Recent research from ETH Zurich has uncovered new vulnerabilities affecting Intel and AMD CPUs on Linux, specifically targeting speculative execution attacks that can bypass existing Spectre mitigations. The vulnerabilities primarily impact Intel’s 12th, 13th, and 14th generation consumer processors, as well as the 5th and 6th generation Xeon chips. AMD’s older Zen 1, Zen 1+, and Zen 2 microarchitectures are also susceptible. The research highlights that these attacks undermine the Indirect Branch Predictor Barrier (IBPB), a critical defense mechanism designed to protect against speculative execution threats.
Speculative execution is a performance optimization feature in modern CPUs, allowing them to execute instructions before knowing if they will be needed. However, this mechanism can lead to side-channel risks, such as Spectre, where sensitive data might be accessed through CPU cache manipulation. The ETH Zurich researchers introduced two novel attacks: a cross-process attack on Intel and a PB-inception attack on AMD. These attacks enable hackers to hijack speculative return targets, leaking sensitive information despite the application of IBPB defenses.
Both Intel and AMD were informed of these vulnerabilities in June 2024. Intel acknowledged the issue and designated it as CVE-2023-38575, noting that a microcode fix had been released in March 2024. However, the researchers pointed out that this fix has not been universally implemented across all operating systems, including Ubuntu. AMD also confirmed the vulnerability, categorizing it as a software bug rather than a hardware flaw, which may explain its decision against issuing corrective microcode for the affected architectures.

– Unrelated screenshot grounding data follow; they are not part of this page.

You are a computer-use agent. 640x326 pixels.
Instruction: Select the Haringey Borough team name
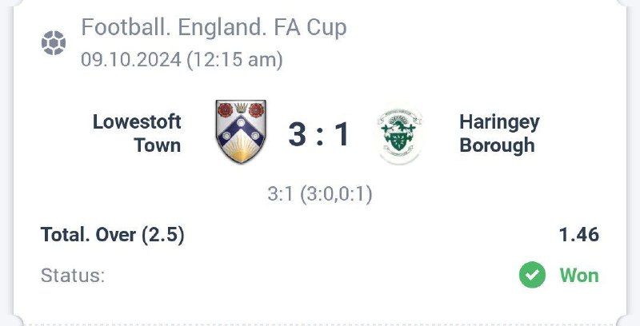coord(499,133)
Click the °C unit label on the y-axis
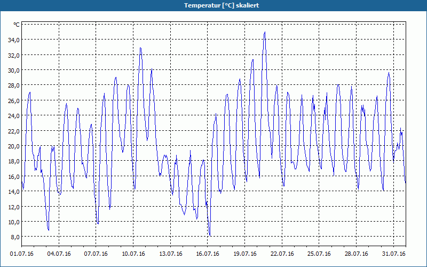The image size is (427, 267). [17, 25]
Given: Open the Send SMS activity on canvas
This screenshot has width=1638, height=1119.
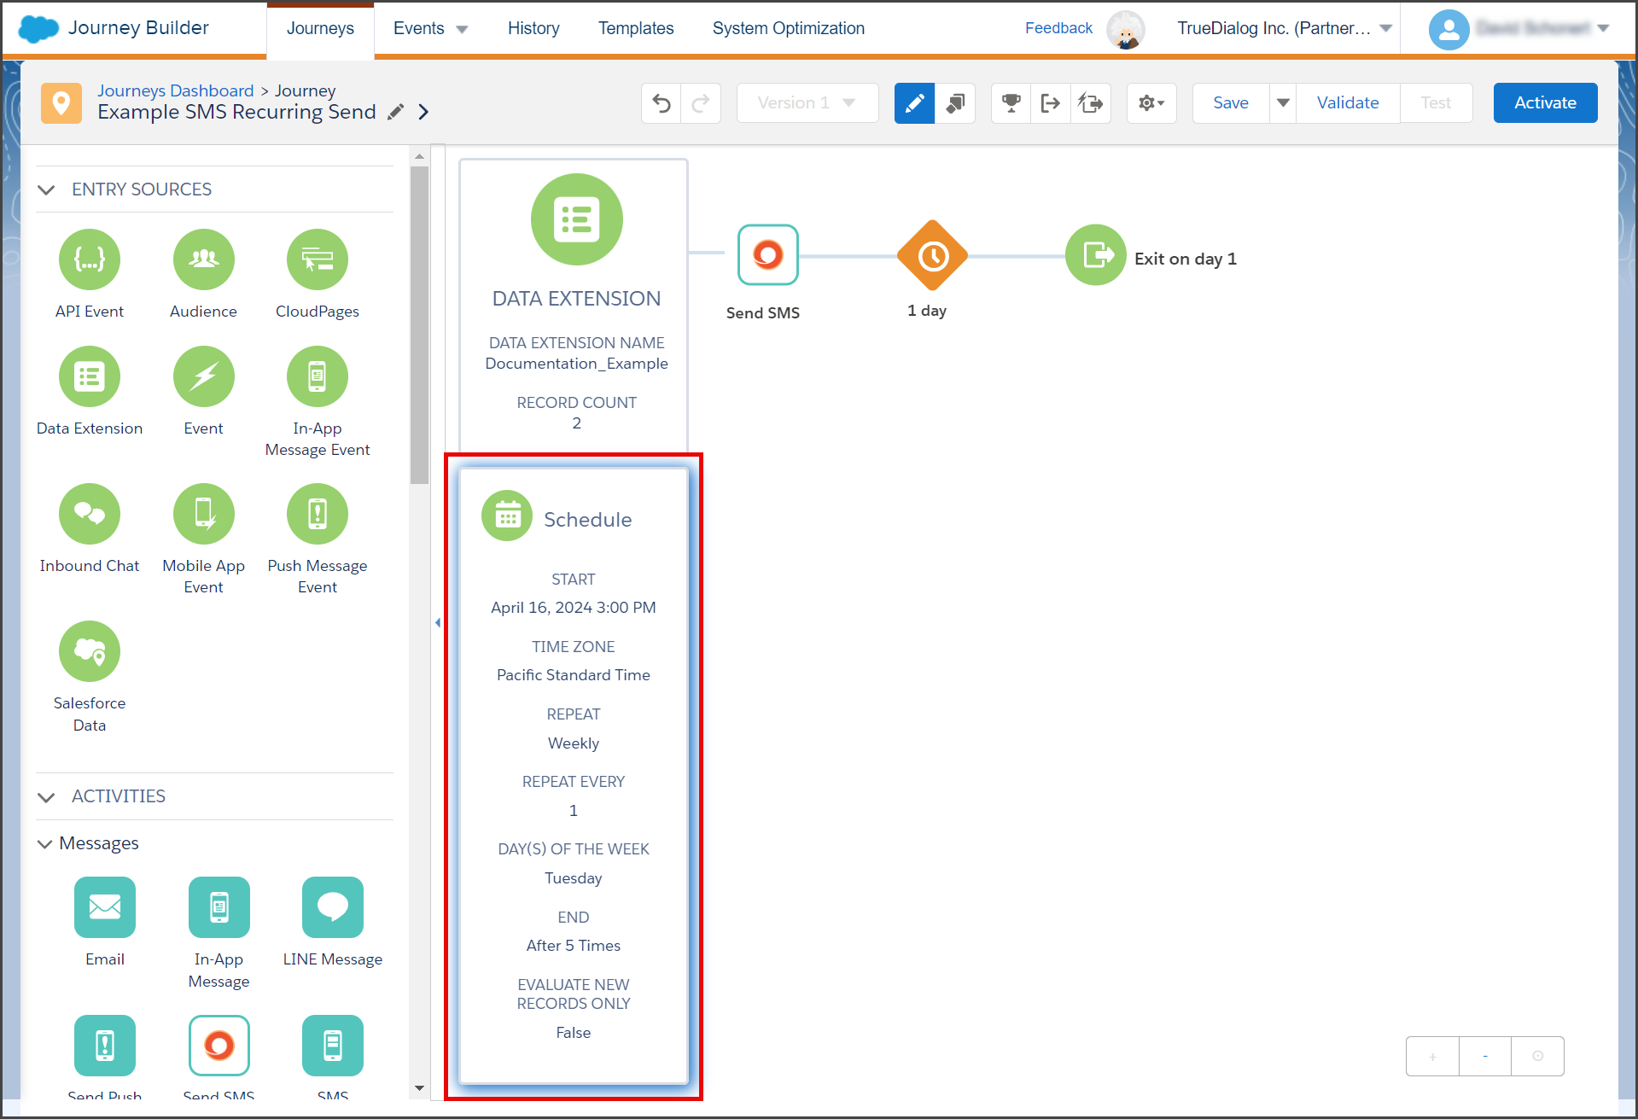Looking at the screenshot, I should pyautogui.click(x=767, y=254).
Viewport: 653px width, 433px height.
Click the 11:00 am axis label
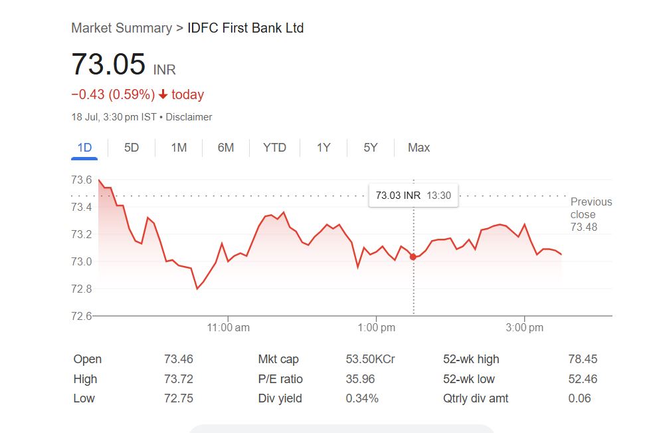pos(228,327)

As a response to these vulnerabilities, the ETH Zurich team is actively collaborating with Linux kernel maintainers to develop a patch specifically for the affected AMD processors. This work aims to enhance the security of Linux systems running on impacted Intel and AMD hardware, especially given that their research demonstrated the attacks could be effective even against the latest kernel versions with IBPB-on-entry defenses. The findings underscore the ongoing challenges in mitigating speculative execution vulnerabilities and the need for continuous updates to maintain cybersecurity resilience in modern computing environments.